I don't have a problem with naval battles being decisive. The problem arises from doomstacking, so the entire USN dies in one bad battle.
There is also the incredible difficulty in modeling WW2 naval combat in a game where the entire range of naval mechanics consists of "find the bad guy ships" and "find the bad guy convoys"! Commerce raiders? I mean, how the heck do you model a German heavy cruiser out in the woods shooting convoys once in a while and make it worthwhile, and then how do you balance that out with the difficulty of having the Allied player finding the ship and killing it?
Naval combat is really, really tricky to model, especially since a single bad fight due to luck (like Midway, if I may be so bold to open that can of worms) can cost a player literally years of dedicated NF production. Make a bad division template or lose a battle in North Africa, all right, lick your wounds and keep fighting. Lose all 4 of those Shokakus you spent the last 2 years building? Hah, good luck!
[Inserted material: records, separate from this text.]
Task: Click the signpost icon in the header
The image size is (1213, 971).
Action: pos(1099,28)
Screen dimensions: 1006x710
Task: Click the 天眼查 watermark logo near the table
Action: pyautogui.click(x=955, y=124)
I suppose the point I'm making is as follows: in a game where the player has little control over how the actual battles go (we only make division designs and operational decisions, production, etc, we don't control the battles themselves), naval combat is subsequently extremely dicey, given the large amount of time it takes to produce capital ships. The stakes are higher, so to speak. We need a lot more control over our navies with the stakes as high as they are.